Inductive effects are the electronegative effects that adjacent atoms have on each other.  For example, if we have chloroform, CHCl₃, we can see that the chlorines have an inductive effect on the molecule as they pull electron density towards themselves.  For a more applicable (albeit slightly more advanced example), this trend is probably most noticeable when looking at pKa values.  If we look at acetic acid CH₃COOH, we see that it has a pKa of about 4.7, indicating it is fairly acidic.  However, if we look at something like Trichloroacetic acid, CCl₃COOH, we see that it has a pKa of only 0.7.  This can be explained by the strong inductive (electron withdrawing) that the chlorines have on the molecule.  The chlorines pull electron density away from the rest of the molecule making the hydrogen even more acidic.

[sjb]

Which molecules are you having difficulties in deciding whether they have chiral forms or not? Are you considering all of the substituent, not just the adjacent atoms?
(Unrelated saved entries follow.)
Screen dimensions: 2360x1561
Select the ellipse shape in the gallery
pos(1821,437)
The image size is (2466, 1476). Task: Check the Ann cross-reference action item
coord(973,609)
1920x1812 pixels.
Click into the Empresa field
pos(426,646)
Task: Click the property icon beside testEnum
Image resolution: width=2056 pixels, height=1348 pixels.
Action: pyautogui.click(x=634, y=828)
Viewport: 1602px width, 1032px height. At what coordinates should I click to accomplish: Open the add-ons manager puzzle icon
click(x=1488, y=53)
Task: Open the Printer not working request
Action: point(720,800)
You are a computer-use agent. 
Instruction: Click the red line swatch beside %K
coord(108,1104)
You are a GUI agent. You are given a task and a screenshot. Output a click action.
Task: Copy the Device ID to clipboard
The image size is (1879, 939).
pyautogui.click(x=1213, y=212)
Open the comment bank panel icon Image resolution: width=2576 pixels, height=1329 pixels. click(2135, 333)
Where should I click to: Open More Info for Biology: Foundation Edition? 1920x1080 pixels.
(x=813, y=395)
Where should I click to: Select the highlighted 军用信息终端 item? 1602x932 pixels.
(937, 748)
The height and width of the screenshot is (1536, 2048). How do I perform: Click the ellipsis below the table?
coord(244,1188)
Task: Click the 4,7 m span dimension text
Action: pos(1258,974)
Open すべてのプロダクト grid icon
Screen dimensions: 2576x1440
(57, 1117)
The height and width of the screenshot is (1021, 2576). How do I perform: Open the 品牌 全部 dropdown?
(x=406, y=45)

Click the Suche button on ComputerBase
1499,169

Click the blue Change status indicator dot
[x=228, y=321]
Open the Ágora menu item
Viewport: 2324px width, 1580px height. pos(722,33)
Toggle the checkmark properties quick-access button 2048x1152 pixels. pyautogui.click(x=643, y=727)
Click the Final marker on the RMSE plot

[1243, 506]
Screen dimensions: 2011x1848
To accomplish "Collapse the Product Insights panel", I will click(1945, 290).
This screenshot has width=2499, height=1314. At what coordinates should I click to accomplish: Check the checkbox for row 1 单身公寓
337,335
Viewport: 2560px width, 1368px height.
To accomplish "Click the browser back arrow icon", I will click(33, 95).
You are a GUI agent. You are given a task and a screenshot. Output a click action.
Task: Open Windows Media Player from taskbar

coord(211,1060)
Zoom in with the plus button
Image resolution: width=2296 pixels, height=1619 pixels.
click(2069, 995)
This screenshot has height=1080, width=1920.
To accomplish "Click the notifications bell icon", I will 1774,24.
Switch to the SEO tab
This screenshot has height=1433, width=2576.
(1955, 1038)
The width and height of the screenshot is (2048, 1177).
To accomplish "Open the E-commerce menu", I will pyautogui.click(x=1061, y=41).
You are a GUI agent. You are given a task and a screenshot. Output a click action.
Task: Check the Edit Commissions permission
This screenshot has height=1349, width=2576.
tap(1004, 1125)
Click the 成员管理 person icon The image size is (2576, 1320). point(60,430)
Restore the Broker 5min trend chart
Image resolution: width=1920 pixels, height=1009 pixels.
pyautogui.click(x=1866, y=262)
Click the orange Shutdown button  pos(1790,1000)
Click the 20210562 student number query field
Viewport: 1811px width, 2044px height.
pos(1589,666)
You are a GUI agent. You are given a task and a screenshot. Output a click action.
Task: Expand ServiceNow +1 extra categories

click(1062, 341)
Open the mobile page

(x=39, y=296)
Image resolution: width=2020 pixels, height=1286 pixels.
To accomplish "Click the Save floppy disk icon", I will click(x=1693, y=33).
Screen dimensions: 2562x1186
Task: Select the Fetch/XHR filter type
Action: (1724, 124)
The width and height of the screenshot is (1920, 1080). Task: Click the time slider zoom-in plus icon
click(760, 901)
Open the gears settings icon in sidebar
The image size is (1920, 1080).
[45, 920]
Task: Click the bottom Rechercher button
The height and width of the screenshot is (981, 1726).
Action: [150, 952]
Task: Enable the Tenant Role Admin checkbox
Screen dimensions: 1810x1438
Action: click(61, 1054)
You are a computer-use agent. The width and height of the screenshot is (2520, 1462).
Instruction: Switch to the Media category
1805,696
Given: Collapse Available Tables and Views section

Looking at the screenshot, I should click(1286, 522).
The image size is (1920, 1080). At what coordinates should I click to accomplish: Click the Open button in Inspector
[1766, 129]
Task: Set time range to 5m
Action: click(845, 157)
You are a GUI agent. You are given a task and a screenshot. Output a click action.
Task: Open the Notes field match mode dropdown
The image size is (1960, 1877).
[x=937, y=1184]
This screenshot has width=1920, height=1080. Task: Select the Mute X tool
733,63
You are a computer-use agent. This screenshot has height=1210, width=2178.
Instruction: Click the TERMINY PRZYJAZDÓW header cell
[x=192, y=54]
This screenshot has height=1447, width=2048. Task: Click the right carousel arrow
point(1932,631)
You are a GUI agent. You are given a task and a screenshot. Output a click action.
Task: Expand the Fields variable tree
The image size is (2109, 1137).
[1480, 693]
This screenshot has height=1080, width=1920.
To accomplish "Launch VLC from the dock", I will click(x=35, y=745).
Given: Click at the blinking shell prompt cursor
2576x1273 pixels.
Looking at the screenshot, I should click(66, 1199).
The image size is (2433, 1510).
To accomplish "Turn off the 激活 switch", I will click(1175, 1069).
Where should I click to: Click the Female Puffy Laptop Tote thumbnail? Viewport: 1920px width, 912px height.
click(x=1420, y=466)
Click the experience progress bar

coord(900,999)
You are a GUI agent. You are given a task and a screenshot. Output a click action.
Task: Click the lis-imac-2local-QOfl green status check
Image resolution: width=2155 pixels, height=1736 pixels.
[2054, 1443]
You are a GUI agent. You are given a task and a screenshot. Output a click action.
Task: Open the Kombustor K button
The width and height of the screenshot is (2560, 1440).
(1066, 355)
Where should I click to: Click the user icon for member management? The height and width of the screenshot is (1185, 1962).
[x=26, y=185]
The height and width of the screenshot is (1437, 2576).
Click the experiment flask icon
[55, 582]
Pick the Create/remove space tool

Consider for instance 3-methylcyclohexanone (top right). Here the chiral centre is the one with the methyl group attached. It's true that at "atom distance 1" you have a methyl, a hydrogen and 2 methylenes, and so seemingly not 4 different groups, but if you look beyond the methylenes you see that one of them is bonded to a carbonyl and the other is bonded to a third methylene, so different..

[Dougal]

That was a fantastic answer, macman. The pKa example was great too, as that seems to be the context most of our questions are in.

Thanks!

[Borek]

CH₃COOH pKa = 4.75
CH₂ClCOOH pKa = 2.87
CHCl₂COOH pKa = 1.48
CCl₃COOH pKa = 0.7

[macman104]

That was a fantastic answer, macman. The pKa example was great too, as that seems to be the context most of our questions are in.Thanks!

Glad it helped, I wasn't sure what your level of knowledge was so I was a little worried that it might be overload.

As Borek posted, pKa's are usually a great way to see inductive effects in action.  Granted there can be other effects at work, but for the acetic acid and halogen analogues it works great.

I also tend to be verbose so....*shrug*

[AWK]

4)  This one is a little different.  We initially suspect that the carbon with the CH3 and OH groups might be chiral.  However, if we trace the path around the ring for that carbon, we'll notice that it is actually symmetrical.  Because of this symmetry, the carbon lacks chirality, because it lacks 4 distinct substituents.

I disagree with explanation of macman104 for this compound.
Very often hydrogen atoms in formulas of  cycloalkanes are omitted then you have two carbon atoms in cyclopentane substituted with 4 different substituents. If two different external subtituents are at different carbon atoms then such a cyclopentane derivative can be optically active.

[macman104]

I disagree with explanation of macman104 for this compound.
Very often hydrogen atoms in formulas of  cycloalkanes are omitted then you have two carbon atoms in cyclopentane substituted with 4 different substituents. If two different external subtituents are at different carbon atoms then such a cyclopentane derivative can be optically active.

I'm not sure I understand your post.  The bolded part seems to be talking about a carbon with 2 hydrogens and then 2 different substituents, but then you say 4 different substituents.  We both know what chirality is, so I'm sure it's just me not comprehending your post correctly...can you try and rephrase?  It's possible I phrased my explanation poorly, but I'm a little confused by your post.

[AWK]

 I do hope the picture is sufficient

[Borek]

macman104: you have numbered compounds

1 2
4 3

and AWK thinks

1 2
3 4

Or at least thats what I think about the problem source

[AWK]

Yes my nunbering was
1 2
3 4

[adam]

Borek are right, it's a numbering confusion.